Эта азиатско-греческая Мать, называемая иногда, подобно своему пессинунтскому
первообразу, Кибелой, представлялась всепревосходящей по своему могуществу богиней,
как и подобало той, которая родила Зевса; это к ней относится молитва хора в "Филоктете"
Софокла (ст. 391 cл.):
Царица гор, ключ жизни вечный,
Зевеса матерь самого,
Что златоносного Пактола
Блюдешь течение – Земля!
Чьей волей над быком могучим
Ретивый торжествует лев...
Таинственный символ заклания быка – точнее, растерзания быка львом – проходит
через всю греческую религию от ее зародышей до позднейших времен, поскольку она
находилась под азиатским влиянием; что он означает здесь, тщетно спрашивать –
это было одной из тайн мистического культа. Непосвященные знали только, что торжествующий
над быком лев сам был покорен Великой Матери: прирученный, он ластился к ее ногам,
смирно лежал на ее коленях – вы представляете себе ее исполинский рост – но еще
чаще пара или четверка этих хищников везла колесницу, на которой разъезжала их
повелительница – Одна? В Греции – да; но если она и сидела в недостижимом величии
одинокая на своей чудесной колеснице, то ее окружали ее демонические прислужники
– корибанты. Кто они – опять тщетно спрашивать; их роль напоминает роль сатиров
в оргиастическом культе Диониса: но в то время как в тех мы легко узнаем леших
народной веры и наше почтение к их божественности приправлено доброй долей насмешливости,
по отношению к корибантам никакой юмор неуместен: их впечатление – безумие и ужас.
Не обрадуется тот, кого в безлюдии встретит Царица гор со своею шумною свитою
корибантов: не скоро вернется к нему его спугнутый их внезапным появлением разум.
Правда, и здесь "ранивший исцеляет": чтобы вылечить обезумевшего, прибегали
к помощи корибантов.

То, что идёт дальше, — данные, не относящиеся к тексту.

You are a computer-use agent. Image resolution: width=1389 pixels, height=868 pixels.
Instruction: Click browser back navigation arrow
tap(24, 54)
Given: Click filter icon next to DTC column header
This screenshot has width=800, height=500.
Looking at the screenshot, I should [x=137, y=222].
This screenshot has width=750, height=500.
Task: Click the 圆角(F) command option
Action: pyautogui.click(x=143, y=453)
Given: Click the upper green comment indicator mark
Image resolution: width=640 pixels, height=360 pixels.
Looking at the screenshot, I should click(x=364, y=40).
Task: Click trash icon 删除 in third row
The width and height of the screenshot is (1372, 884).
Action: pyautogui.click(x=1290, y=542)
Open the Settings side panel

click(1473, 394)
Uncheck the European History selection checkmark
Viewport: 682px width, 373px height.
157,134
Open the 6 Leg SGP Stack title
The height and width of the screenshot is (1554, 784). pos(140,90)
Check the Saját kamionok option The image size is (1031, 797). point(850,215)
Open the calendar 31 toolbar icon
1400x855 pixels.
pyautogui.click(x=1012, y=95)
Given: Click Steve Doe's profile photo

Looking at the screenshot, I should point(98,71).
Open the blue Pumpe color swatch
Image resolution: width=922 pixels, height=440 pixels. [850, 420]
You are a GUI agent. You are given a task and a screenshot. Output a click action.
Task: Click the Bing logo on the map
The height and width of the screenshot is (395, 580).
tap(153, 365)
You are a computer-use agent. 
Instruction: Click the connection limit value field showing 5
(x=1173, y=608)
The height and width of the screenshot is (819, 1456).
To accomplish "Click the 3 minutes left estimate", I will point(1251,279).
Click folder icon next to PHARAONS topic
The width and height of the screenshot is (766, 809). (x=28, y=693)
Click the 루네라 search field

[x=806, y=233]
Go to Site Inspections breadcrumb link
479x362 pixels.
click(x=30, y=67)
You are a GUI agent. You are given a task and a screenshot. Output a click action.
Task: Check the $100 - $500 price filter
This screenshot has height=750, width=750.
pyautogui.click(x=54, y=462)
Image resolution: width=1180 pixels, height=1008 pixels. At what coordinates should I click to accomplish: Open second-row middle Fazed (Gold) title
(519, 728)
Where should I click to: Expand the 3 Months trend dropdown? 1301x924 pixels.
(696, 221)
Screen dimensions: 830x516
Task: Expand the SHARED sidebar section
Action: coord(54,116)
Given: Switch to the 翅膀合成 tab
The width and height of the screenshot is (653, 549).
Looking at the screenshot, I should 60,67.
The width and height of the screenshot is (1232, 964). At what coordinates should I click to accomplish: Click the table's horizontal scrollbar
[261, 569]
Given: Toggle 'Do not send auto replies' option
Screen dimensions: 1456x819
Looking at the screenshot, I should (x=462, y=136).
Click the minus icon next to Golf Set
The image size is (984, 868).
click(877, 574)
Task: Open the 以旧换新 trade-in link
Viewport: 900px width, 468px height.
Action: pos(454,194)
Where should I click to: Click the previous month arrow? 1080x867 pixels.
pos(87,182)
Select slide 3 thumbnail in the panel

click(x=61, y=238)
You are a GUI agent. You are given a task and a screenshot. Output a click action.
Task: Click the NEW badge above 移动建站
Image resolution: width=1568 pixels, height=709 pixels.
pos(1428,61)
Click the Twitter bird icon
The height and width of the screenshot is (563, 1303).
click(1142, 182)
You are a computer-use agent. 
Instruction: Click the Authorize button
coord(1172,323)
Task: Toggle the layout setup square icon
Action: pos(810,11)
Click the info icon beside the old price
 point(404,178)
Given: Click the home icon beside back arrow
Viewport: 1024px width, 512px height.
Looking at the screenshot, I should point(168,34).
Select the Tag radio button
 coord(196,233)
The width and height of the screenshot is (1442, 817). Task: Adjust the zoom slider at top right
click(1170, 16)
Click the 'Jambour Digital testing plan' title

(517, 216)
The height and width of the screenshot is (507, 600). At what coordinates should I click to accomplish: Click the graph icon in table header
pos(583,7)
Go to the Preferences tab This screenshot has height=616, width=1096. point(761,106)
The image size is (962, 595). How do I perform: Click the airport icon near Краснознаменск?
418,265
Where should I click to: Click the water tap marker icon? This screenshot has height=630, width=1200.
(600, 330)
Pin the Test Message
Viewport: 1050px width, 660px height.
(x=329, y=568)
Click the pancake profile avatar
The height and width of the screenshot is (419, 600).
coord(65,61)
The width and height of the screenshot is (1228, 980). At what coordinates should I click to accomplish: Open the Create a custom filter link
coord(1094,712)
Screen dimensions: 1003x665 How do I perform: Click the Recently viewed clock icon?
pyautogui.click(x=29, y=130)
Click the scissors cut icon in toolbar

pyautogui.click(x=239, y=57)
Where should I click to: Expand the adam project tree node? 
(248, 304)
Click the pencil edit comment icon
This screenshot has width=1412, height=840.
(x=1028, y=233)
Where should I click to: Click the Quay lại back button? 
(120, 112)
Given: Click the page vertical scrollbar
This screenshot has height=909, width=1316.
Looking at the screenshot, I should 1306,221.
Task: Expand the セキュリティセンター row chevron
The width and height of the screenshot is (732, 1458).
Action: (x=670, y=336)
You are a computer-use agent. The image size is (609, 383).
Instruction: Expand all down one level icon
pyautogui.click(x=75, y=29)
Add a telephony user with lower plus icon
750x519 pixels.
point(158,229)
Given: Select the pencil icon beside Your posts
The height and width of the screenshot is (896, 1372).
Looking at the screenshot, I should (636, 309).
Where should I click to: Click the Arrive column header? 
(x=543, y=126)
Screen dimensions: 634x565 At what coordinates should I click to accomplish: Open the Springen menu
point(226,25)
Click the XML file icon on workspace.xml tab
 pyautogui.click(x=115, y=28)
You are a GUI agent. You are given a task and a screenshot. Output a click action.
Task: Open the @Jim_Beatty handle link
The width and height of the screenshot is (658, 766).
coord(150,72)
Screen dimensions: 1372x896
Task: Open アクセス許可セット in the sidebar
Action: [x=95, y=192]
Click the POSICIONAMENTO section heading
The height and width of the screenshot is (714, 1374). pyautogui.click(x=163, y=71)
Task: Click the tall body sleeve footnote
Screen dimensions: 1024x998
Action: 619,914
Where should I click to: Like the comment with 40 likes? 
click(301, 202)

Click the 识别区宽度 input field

Сами они, конечно, на зов не являлись; их заменяли "корибантствующие",
смертные жрецы или священнослужители Великой Матери. Обступив связанного и осененного
покровом больного, они плясали вокруг него, сопровождая свою пляску оглушительной
музыкой на кимвалах (медных тарелках) и тимпанах (тамбуринах). Эта дикая пляска
должна была вызвать в больном искусственный экстаз, а затем, по охлаждении пыла,
вместе с этим новым безумием его покидало и прежнее... так, по крайней мере, надеялись.
Этой надежде культ Великой Матери был обязан значительной частью своей популярности.
Как видно из сказанного, он был экстатическим: "оргии" Великой Матери
упоминаются в литературе. Были ли они оргиями также и в нашем смысле слова? Об
этом знали точнее справлявшие их, но слава их была не безукоризненна, и законодательница
пифагореизма Финтия не допускала для порядочных женщин участия в мистериях Великой
Матери. Действительно, ее оргиастический культ был в то же время и мистическим,
т.е. участие в нем обусловливалось предварительным посвящением; это его сближало,
с одной стороны, с элевсинским, с другой стороны – с дионисическим. С первым он
разделял особу центральной богини, нередко отождествляемой с Деметрой; но больше
точек сближения было со вторым. Я уже упоминал о сходстве корибантов с сатирами;
но и весь оргиазм, весь орхестически-музыкальный элемент был общей чертой обоих
культов. Еврипид полагал даже, что тимпаны от культа Матери попали в культ Диониса;
и действительно, там они были исконны. Сама Мать часто изображается с тимпаном
в руке.
Прибавим, раз речь зашла об изображениях, что она изображается сидящей на престоле;
легко понять происхождение этого воззрения от представления о ней, как об обожествленной
Земле. Во всяком случае, это сидение и этот престол для нее характерны; посвященные
ей обрядовые песни называются "престольными" (enthronismoi): таковые
для нее сочинял Пиндар, тот самый, который основал ее культ у себя в Фивах. На
то же родство с обожествленной Землей указывает и ее (необязательный, впрочем)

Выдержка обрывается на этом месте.